Me pongo en su piel. Una vez me senté en un sillón curvo diseñado por un bromista y casi no pude ponerme otra vez de pie, así que imagino lo que debe de sentir ese hombre: un mal día se sentó en la letra C y ya no ha podido levantarse. La C lo engulle, tira de él hacia abajo, lo reclama para sí. ¿Sentirá el hombre sentado en la letra C que la letra C es ya una parte consustancial de él mismo?

El hombre sentado en la letra C deambula por los pasillos del metro. Dicen las señales que está en todas partes, pero yo no le he visto en ninguna. Quizá es que sale de noche, huyendo de la maraña de piernas que hacen del metro un bosque intransitable. Entonces se desplaza a su libre albedrío, como un robinson vagabundo entre fluorescentes y contrachapados. Lo imagino en los pasillos zigzagueantes de Gran Vía o Tribunal, negociando las curvas con precisión euclidiana. Lo imagino frente a las rectas infinitas de Nuevos Ministerios, lleno de vértigo horizontal.
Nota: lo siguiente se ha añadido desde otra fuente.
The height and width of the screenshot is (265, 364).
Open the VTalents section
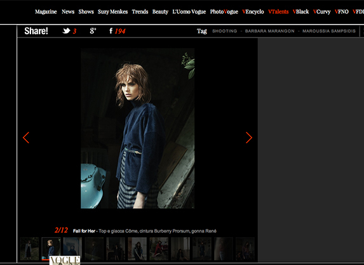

Las señales del metro, sin embargo, cuentan algo más, y tal vez eso explique por qué no lo he visto nunca. El hombre sentado en la letra C sueña una noche que hace un gran viaje y, al abrir los ojos, se niega a despertar. Se acerca a la estación de cercanías. Hay nubes, viento, moscas, horizonte. Sube al primer tren. El tren se pone en marcha. Y ahora viene mi escena favorita: henchido de euforia, mira por la ventanilla. Atrás quedan las luces de neón, las escaleras mecánicas, el olor a gofre. Pero, sobre todo, atrás queda, diminuta como un punto de no retorno, la letra C. Sola y desdeñada en mitad del andén, huérfana de hombre. Y ahí sigue, deseando el improbable regreso del hombre que se sentaba en ella. No lo digo yo. Está escrito en las señales.